WORK INSTRUCTIONS ▸
• 1. The passage on news and new technology names the older kinds of news outlets that all followed the same top-down model. List them.
• 2. From the passage on news and new technology, quote the words starting at "Don’t they (as" and ending at "on a website?".

DOCUMENT PASSAGE ▸

Listen to the technology….
New technologies require new ways of thinking.
This is often the hardest thing for us to do.
Too often we simply take old ways of working and plug in new technologies.
Andy Grove (above), longtime CEO of Intel said “listen to the technology. The technology will tell you what to do”.
Since their creation, news organizations have been linear, top-down organizations. We find the news, we give it to you. Whether it was newspapers, radio or television, the model was always the same. We make it, you receive it.
When newspapers and now television came to the web, they carried with them their linear model. Go to NYtimes. com online and what do you see but a newspaper. Admittedly it is a bit tricked out, but it is still a newspaper. We have the reporters, you have the eyeballs.
But maybe the whole model is wrong.
As news migrates to the web, maybe we should completely rethink the model by listening to the technology instead of trying to force our model onto the technology.
The web is a far more dynamic place than simply a platform upon which to print a paper. Left to its own devices, this new technology is slowly yet organically creating an architecture of its own making. You can see the result in places like Facebook or Twitter. These are popularly called Social Networks – sites that join up like-minded people to communicate and share information.
Now, what is journalism but the original social medium?
Isn’t journalism predicated upon the idea of sharing news, information and opinion with a larger community and doing it as fast as possible?
Is this not what Twitter and Facebook are all about?
Don’t they (as opposed to the printed page) represent a far more facile and compliant format for news and information that do WCBS news at 11 or the pages of the New York Times, even if they are pasted on a website?
This thought occurred to me yesterday when I was addressing the management of Radio Free Europe.
RFE/RL is essentially already a social network.

INFORMATION SUPPLIED ▸
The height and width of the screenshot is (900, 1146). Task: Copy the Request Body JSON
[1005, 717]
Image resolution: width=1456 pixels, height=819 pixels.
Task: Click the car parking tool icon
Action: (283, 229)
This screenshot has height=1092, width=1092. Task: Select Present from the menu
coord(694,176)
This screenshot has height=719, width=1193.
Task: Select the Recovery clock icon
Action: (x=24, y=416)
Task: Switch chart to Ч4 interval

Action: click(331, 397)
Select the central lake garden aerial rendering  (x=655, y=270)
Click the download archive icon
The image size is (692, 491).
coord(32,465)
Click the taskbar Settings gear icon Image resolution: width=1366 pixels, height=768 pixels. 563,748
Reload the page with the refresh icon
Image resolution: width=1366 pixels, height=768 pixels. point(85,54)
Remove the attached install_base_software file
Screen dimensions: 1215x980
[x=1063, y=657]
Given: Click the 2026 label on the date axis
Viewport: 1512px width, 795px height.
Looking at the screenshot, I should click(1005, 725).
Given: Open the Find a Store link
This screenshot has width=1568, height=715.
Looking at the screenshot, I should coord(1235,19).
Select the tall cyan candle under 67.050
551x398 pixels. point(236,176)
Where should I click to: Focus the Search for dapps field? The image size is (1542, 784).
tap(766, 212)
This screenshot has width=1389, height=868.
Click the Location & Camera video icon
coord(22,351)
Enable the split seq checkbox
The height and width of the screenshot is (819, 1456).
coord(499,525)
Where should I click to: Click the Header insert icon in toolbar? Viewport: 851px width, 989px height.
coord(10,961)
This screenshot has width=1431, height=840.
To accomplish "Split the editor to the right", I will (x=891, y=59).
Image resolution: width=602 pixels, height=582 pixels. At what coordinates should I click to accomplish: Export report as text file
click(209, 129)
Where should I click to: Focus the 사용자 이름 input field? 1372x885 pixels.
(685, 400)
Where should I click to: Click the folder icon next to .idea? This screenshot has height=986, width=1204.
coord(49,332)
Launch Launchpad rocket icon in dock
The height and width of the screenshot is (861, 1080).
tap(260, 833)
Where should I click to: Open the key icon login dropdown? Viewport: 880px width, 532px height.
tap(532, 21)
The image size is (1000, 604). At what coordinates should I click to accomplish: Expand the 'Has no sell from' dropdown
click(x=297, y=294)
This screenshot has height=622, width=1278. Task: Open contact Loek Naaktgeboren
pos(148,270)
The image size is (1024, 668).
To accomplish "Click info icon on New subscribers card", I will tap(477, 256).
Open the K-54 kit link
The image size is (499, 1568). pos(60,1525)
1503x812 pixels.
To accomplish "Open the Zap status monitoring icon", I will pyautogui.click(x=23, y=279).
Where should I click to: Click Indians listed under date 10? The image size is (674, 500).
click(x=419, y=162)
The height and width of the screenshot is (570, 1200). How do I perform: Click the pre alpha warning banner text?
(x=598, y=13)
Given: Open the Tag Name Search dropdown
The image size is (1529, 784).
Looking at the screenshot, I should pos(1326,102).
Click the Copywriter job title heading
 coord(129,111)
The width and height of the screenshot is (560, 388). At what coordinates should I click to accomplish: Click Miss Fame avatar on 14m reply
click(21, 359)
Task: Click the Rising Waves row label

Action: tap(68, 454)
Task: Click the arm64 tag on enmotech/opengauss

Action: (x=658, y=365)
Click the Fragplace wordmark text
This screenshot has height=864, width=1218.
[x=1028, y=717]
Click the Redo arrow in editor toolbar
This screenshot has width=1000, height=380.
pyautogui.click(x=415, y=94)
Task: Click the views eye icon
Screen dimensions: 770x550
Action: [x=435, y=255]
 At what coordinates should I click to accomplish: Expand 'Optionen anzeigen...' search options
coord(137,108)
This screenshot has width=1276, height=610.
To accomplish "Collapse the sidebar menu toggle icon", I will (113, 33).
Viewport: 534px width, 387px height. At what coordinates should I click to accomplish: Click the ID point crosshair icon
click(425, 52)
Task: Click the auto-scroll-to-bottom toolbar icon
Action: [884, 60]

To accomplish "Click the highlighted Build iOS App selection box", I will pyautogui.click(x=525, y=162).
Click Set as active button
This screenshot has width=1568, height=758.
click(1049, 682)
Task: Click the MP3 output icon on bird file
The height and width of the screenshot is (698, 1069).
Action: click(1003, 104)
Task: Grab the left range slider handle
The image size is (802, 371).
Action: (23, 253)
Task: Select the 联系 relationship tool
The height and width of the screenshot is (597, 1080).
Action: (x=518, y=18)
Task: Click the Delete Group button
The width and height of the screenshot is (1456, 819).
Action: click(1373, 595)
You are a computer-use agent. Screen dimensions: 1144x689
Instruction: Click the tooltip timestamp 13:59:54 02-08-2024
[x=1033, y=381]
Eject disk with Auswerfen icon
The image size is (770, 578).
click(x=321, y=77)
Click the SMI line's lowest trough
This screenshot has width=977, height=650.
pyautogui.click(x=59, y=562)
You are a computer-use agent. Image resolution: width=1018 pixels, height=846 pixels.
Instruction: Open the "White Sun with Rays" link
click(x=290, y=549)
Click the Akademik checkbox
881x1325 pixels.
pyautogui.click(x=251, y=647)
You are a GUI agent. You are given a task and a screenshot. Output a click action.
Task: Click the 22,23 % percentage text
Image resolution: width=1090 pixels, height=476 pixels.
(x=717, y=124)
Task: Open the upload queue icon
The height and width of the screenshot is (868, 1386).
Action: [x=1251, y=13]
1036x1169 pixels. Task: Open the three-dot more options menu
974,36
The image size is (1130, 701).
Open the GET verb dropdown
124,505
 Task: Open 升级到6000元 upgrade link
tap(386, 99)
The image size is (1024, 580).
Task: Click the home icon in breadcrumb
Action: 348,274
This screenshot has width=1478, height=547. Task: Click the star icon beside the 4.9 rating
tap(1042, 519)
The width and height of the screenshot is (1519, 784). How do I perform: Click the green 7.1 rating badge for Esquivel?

ANSWERS FOR THE EXERCISE ▸
• 1.
- Newspapers
- Radio
- Television

• 2.
Don’t they (as opposed to the printed page) represent a far more facile and compliant format for news and information that do WCBS news at 11 or the pages of the New York Times, even if they are pasted on a website?